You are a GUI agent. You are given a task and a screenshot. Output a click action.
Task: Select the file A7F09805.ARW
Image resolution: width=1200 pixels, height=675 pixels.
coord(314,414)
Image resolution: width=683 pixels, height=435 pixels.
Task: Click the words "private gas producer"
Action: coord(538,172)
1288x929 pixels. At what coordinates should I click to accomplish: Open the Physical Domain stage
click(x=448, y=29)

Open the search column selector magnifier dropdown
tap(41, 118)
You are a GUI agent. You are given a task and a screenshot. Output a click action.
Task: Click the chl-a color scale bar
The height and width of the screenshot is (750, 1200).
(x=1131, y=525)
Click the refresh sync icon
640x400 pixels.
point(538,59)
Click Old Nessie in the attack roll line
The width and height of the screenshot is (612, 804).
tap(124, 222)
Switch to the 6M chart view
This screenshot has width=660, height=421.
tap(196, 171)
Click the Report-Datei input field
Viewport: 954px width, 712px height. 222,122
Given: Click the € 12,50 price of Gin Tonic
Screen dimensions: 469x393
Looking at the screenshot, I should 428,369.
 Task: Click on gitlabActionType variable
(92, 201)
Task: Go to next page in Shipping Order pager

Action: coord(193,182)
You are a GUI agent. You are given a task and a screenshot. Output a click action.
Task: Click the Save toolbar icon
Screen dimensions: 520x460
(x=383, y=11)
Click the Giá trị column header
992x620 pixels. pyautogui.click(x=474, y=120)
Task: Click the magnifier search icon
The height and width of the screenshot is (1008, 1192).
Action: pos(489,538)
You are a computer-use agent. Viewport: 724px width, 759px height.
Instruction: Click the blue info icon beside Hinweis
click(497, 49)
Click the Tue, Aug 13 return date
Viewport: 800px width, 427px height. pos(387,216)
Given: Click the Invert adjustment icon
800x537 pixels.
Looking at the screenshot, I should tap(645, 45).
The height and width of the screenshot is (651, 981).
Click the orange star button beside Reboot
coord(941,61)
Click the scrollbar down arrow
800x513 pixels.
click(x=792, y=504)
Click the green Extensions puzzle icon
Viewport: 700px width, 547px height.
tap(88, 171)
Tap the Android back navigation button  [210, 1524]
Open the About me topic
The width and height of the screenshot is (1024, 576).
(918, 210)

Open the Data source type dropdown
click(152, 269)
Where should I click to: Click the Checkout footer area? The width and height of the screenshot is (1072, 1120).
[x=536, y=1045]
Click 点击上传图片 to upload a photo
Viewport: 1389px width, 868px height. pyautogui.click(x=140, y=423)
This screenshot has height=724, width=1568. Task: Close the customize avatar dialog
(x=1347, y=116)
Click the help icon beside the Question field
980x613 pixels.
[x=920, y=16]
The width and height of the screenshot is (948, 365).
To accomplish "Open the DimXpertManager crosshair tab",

************

◆ **DIRECTIONS FOR THIS TASK**
Write down exactly the span of lines above from the one containing "Click the Giá trị column header" to the one containing "You are a computer-use", both ends included.

◆ **PROBLEM SOLUTION**
Click the Giá trị column header
992x620 pixels. pyautogui.click(x=474, y=120)
Task: Click the magnifier search icon
The height and width of the screenshot is (1008, 1192).
Action: pos(489,538)
You are a computer-use agent. Viewport: 724px width, 759px height.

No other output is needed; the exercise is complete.